Il était bien plus près maintenant, bien qu’il n’eût pas le souvenir d’avoir avancé. Il pouvait voir les pores du visage bronzé de Buschel.
— Ça va, mon vieux ? (Buschel recula d’un pas.) Vous avez sale mine.
— Qu’y a-t-il dans la valise, Buschel ?
Le coton se plissa sous son poing, phalanges livides et tremblantes.
— Bordel, Turner, l’homme se dégagea d’une secousse, serrant maintenant à deux mains la poignée de la valise. Ils n’ont pas été endommagés. Juste une abrasion tout à fait mineure sur l’une des cornées. Ils appartiennent au réseau. C’était dans son contrat, Turner.
Et Turner se détourna, les boyaux noués autour de ses huit verres de scotch pur, luttant contre la nausée. Et il continua de lutter, de se retenir de vomir neuf ans durant, jusqu’à ce jour où, quittant le Hollandais, tous les souvenirs de cet épisode lui étaient revenus, lui avaient déboulé dessus à Londres, à Heathrow ; alors il s’était penché en avant, pour vomir dans un sac à déchets de plastique bleu.
— Allons, Turner, dit Webber, un peu de nerf.
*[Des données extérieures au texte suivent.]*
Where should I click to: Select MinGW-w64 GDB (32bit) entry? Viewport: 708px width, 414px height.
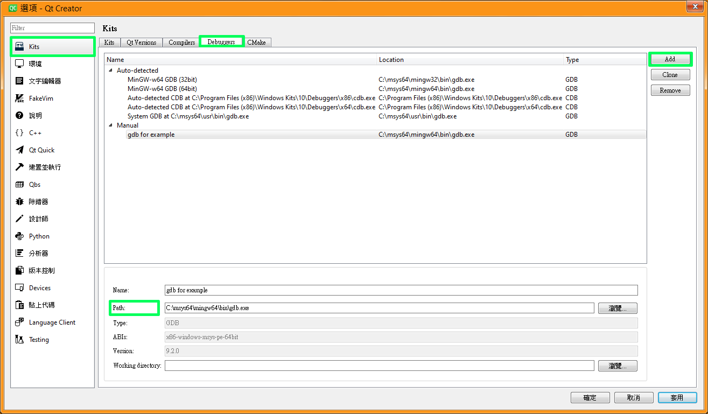click(x=162, y=80)
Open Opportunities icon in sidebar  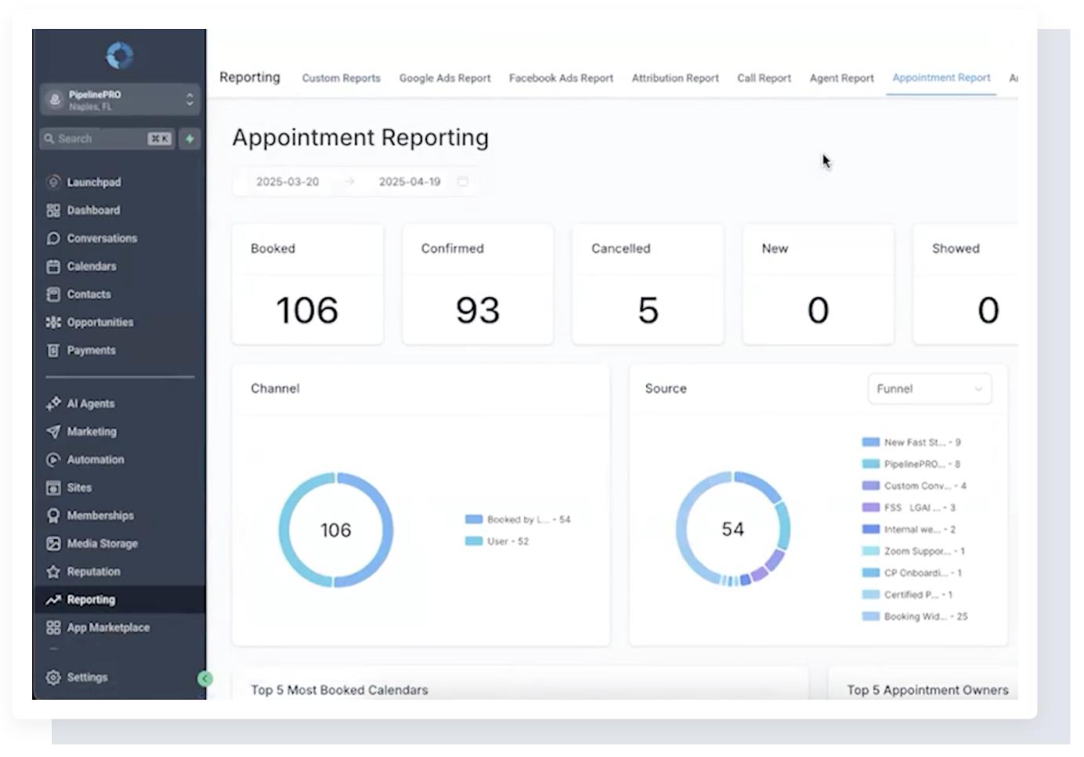tap(53, 322)
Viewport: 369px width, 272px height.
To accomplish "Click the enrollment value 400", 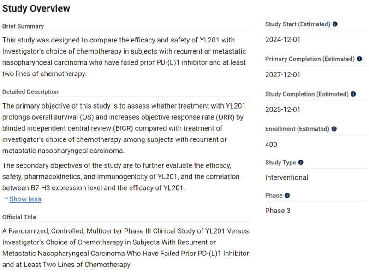I will pyautogui.click(x=271, y=145).
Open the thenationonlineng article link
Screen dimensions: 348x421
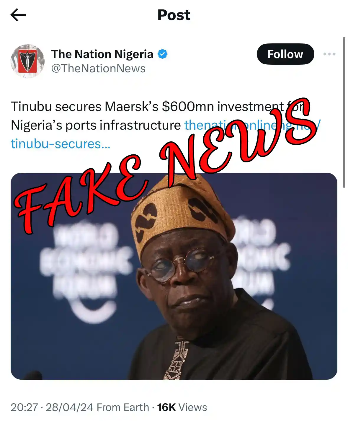click(252, 125)
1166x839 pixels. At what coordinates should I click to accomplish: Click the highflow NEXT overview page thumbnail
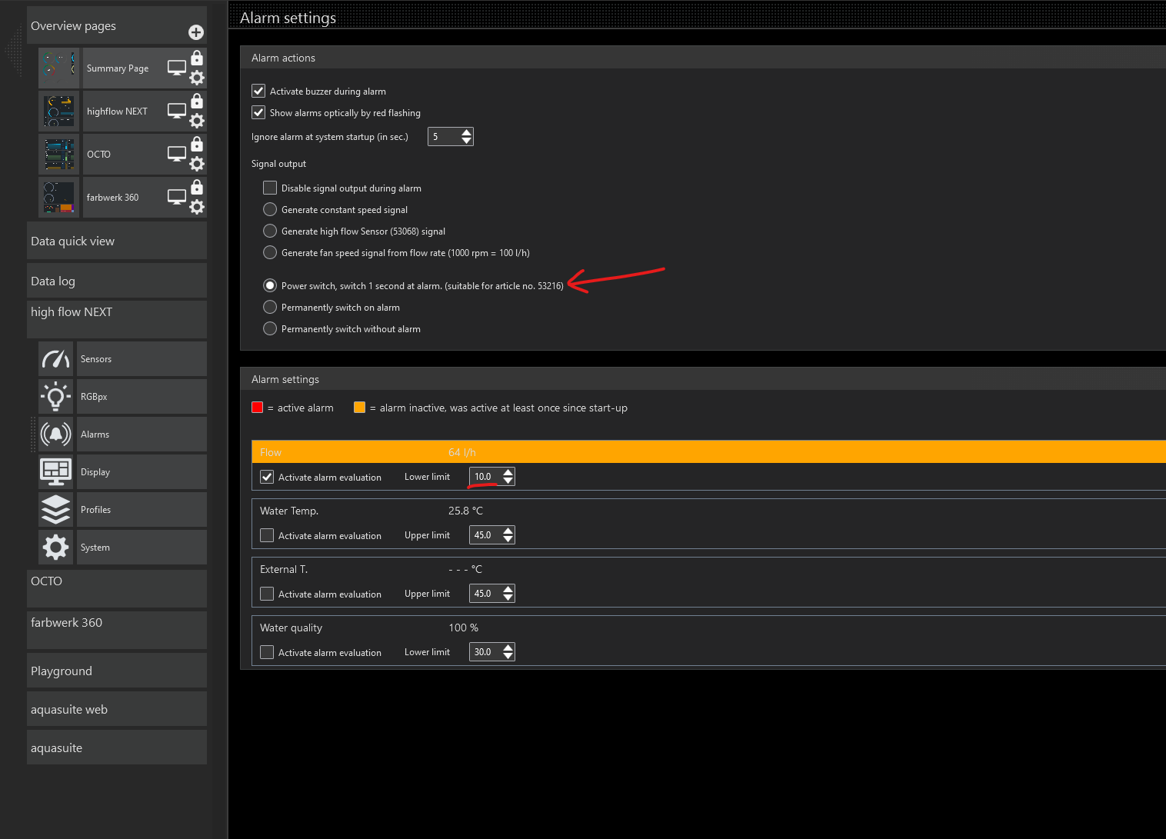(x=59, y=112)
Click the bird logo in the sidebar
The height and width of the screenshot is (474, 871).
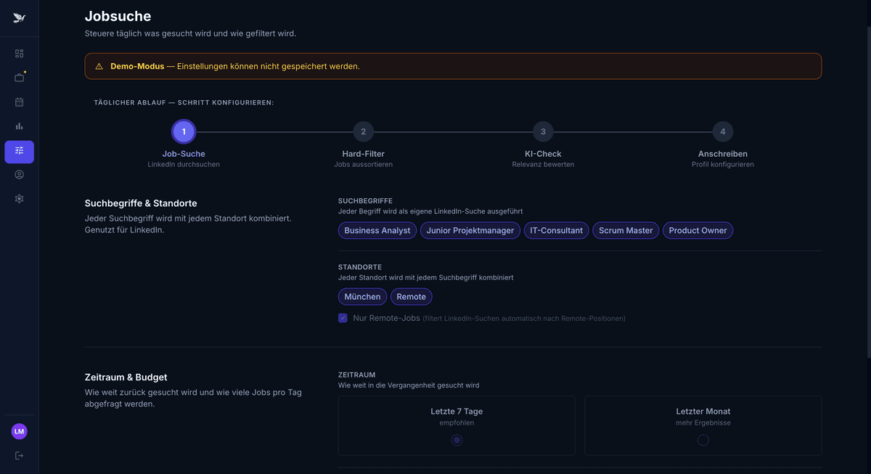point(19,18)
Montrez-nous donc comment on doit s’y prendre.
Le module reprit sa progression difficile, dans le parfum-bitume des plantes du désert.
— Prêts ici ! annonça Ramirez, la voix distante et calme.
Turner effleura son micro pastille.
— Je vous envoie de la compagnie. (Il retira le doigt.) Nathan, c’est l’heure. Davis et vous, retournez au bunker.
Davis était responsable de l’équipement d’émission codée, leur unique lien hors matrice avec Hosaka. Nathan était le roi de la bricole. Lynch faisait rouler les dernières roues de vélo pour les planquer dans les broussailles au-delà du parking. Agenouillés près du module, Webber et Compton étaient en train de brancher la ligne qui reliait les chirurgiens d’Hosaka au biomoniteur Sony dans le poste de commandement. Une fois les roues ôtées et le module abaissé et mis à niveau sur ses quatre vérins, l’antenne de neurochirurgie évoqua de nouveau pour Turner son module de vacances français. Un voyage bien plus tardif, quatre ans après son recrutement par Conroy à Los Angeles.